BEGIN RECORDS TO USE

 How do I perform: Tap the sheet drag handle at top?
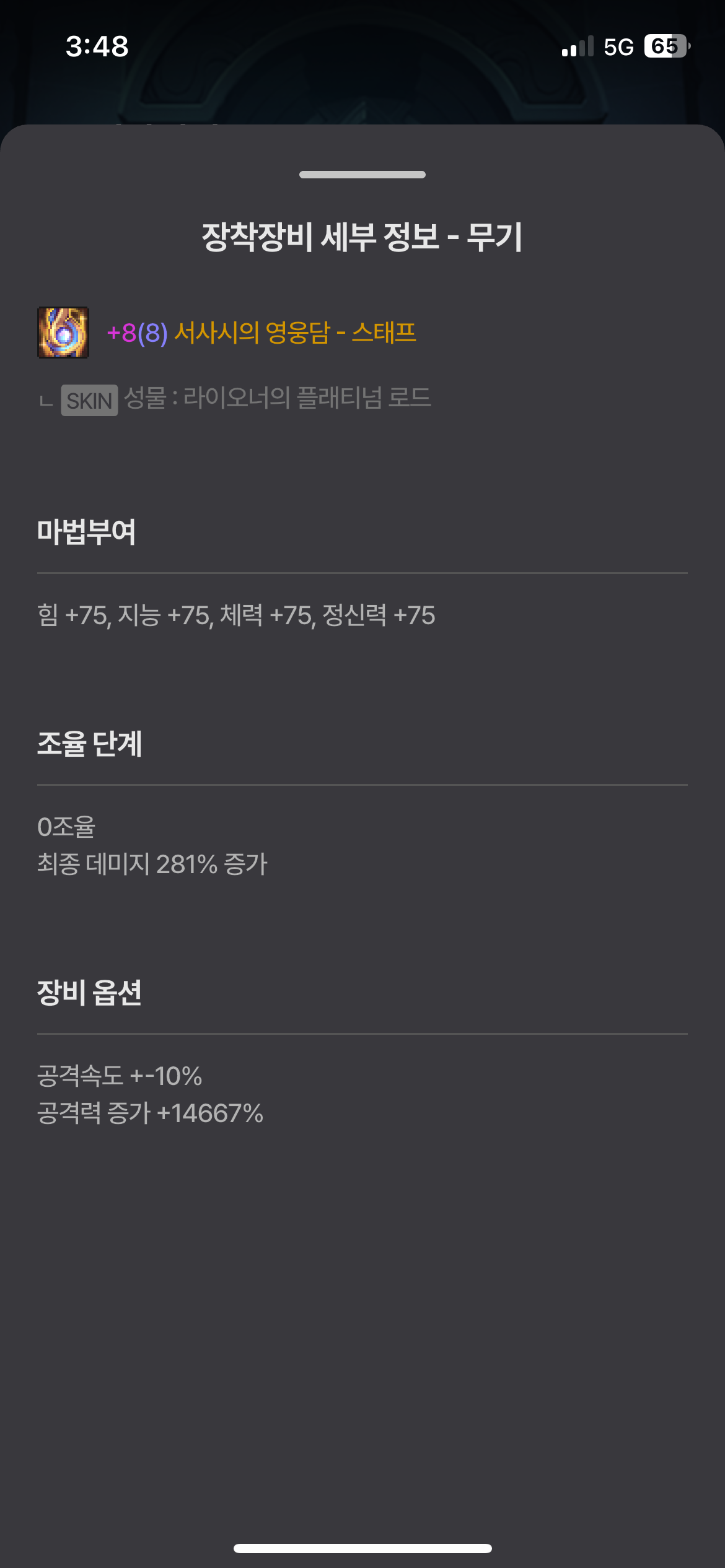tap(362, 175)
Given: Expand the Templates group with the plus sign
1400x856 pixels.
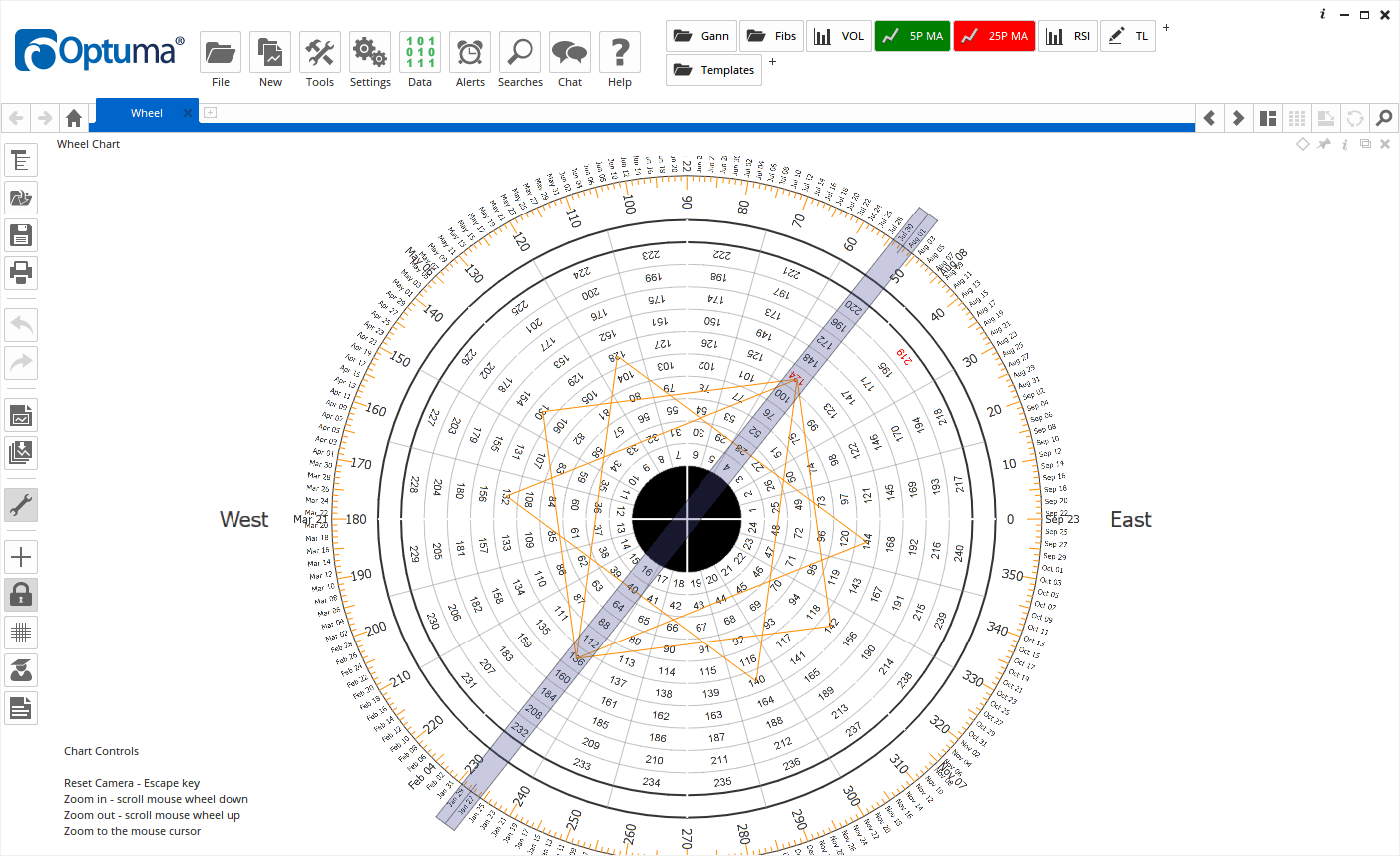Looking at the screenshot, I should (772, 61).
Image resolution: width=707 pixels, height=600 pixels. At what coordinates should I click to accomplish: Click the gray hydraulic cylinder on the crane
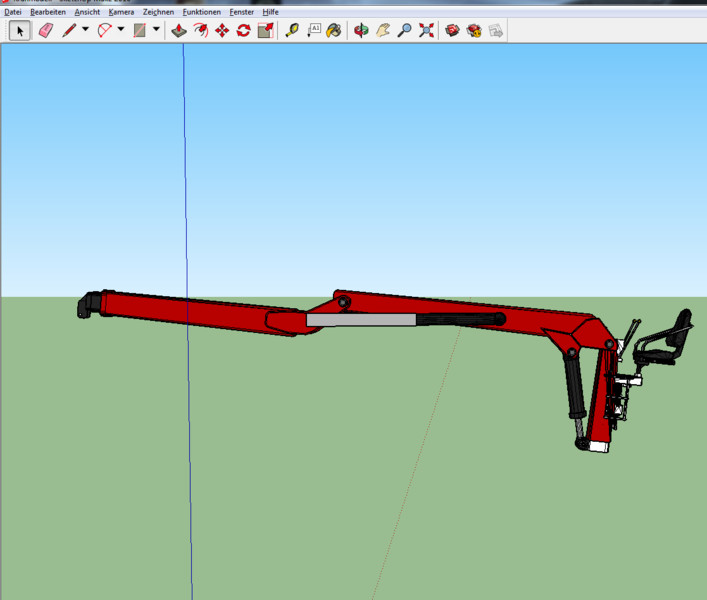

END RECORDS TO USE

HOW TO COMPLETE THIS TASK —
Please set down the records above word for word and omit their pictures.

EXERCISE OUTPUT —
 How do I perform: Tap the sheet drag handle at top?
tap(362, 175)
Given: Expand the Templates group with the plus sign
1400x856 pixels.
Looking at the screenshot, I should (772, 61).
Image resolution: width=707 pixels, height=600 pixels. At what coordinates should I click to accomplish: Click the gray hydraulic cylinder on the crane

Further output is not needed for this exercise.